In particular, modern big data computer systems are good at:
Storing massive amounts of data.
Traditional databases are limited in the amount of data that they can hold at reasonable cost. New ways of storing data as allowed an almost limitless expansion in cheap storage capacity.
Data cleaning and formatting.
Diverse and messy data needs to be transformed into a standard format before it can be used for machine learning, management reporting, or other data related tasks.
Processing data quickly.
Big data is not just about there being more data. It needs to be processed and analysed quickly to be of greatest use.

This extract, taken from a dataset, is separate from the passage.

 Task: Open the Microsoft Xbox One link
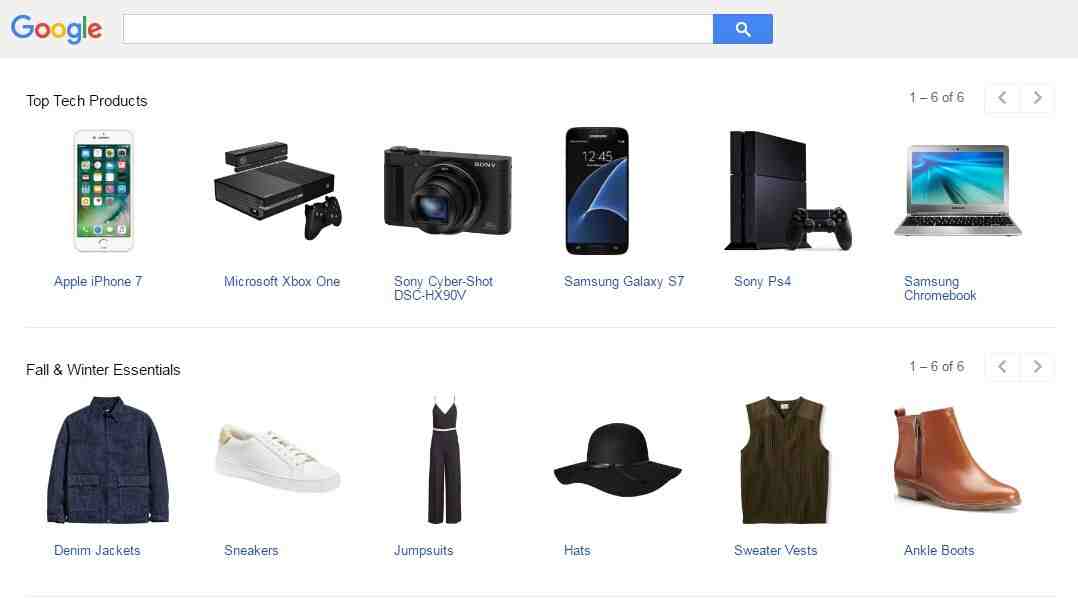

The issue with traditional computer systems wasn’t that there was any theoretically barrier to them undertaking the processing required to utilize big data, but in practice they were too slow, too cumbersome and too expensive to do so.
New data storage and processing paradigms such as Hadoop
/MapReduce have enabled tasks which would have taken weeks or months to process to be undertaken in just a few hours, and at a fraction of the cost of more traditional data processing approaches. The way that Hadoop does this is to allow data and data processing to be spread across networks of cheap desktop PCs. In theory, tens of thousands of PCs can be connected together to deliver massive computational capabilities that are comparable to the largest supercomputers in existence.
Data (whether “Big” or “Small”) has no intrinsic value in itself. A big mistake that an organization can make is to think that if they invest in a mass storage system, such as Hadoop, and collect every scrap of data they can about people, then that’s going to add value. The data has to be worked into something useful if it’s going to be of benefit. Machine learning is the key tool that does that – applying algorithms to all that data and producing predictive models that can tell you something about people’s behavior, based on what has happened before in the past.
A good way to think about the relationship between big data and machine learning
is that the data is the raw material that feeds the machine learning process. The tangible benefit to a business is derived from the predictive model(s) that comes out at the end of the process, not the data used to construct it.
Machine learning and big data are therefore often talked about in the same breath, but it’s not a symmetrical relationship. You need machine learning to get the best out of big data, but you don’t need big data to be able use machine learning effectively. If you have a just few items of information about a few hundred people then that’s enough to begin building predictive models and making useful predictions.
The more and better data that you have, then the better at making predictions your models will be, but having gigabytes or terabytes of data is not a prerequisite for building useful models.